Simulation batch-processing with Snakemake

Snakemake is a Python-based tool originating from bioinformatics, which allows to create reproducible and scalable data analyses workflows. Here, Snakemake is used to facilitate the batch-processing of a collection of Computational Fluid Dynamics (CFD) simulation setups by leveraging three of its main strengths:

Portability: The integration of Apptainer/ Singularity/ Docker allows to provide the simulation software and all other software dependencies in the form of a container image.
Scalability: For single- and multicore execution on workstations and computer clusters only the total number of cores to be used or jobs to be submitted in parallel has to be specified.
Reporting: HTML reports containing plots from all simulations can be generated for sharing results with collaborators.

Furthermore, the workflow described here introduces an efficient way to conduct

Parameter studies by means of case templating, eliminating the need for maintaining multiple parameterized sub-versions of a simulation case.

Prerequisites

Installation

Note that a standalone installation of Snakemake will not work. The system described here depends on an installation of the multiphasepy package. You can obtain it from PYPI. Installing the package automatically installs the correct minimum version of Snakemake together with a plugin for execution on High Performance Computer (HPC) clusters. Please refer to the installation guideline for further details.

Case collection structure requirements

It is recommended that all simulation setups are located in a cases subdirectory.

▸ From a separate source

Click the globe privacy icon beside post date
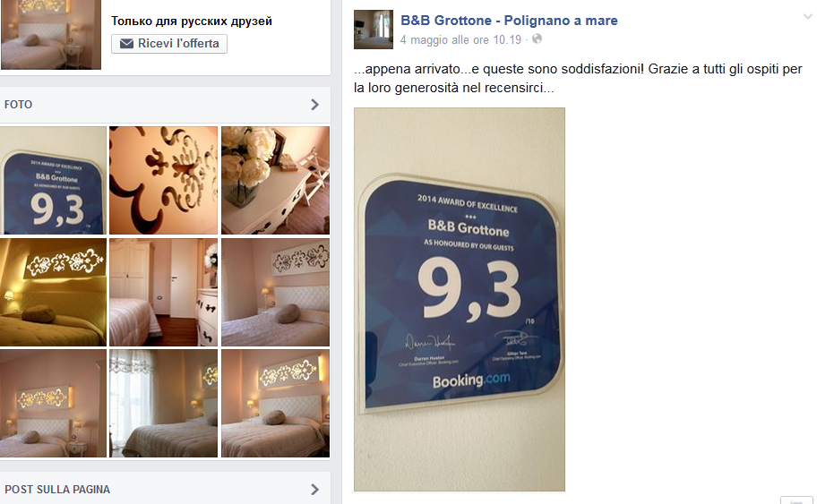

|--- cases                       # subdirectory containing simulation setups
|   |--- someSetup
|   |--- anotherSetup
|   |--- subdirectory
|       |--- yetAnotherSetup

If the case collection is already configured to run as a workflow, you should see the following files:

|--- profiles                    # Define how to run the workflow (PC/HPC),
|   |--- default
|   |   |--- config.yaml         # Container selection, Snakemake settings, etc.
|   |--- slurm
|       |--- config.yaml         # Partition, walltime, etc.
|--- workflow                    # Internal scripts for running the workflow
|--- workflow.yml                # List of cases to run

If this is not the case, the workflow system first needs to be enabled using the command line utility mpyworkflow.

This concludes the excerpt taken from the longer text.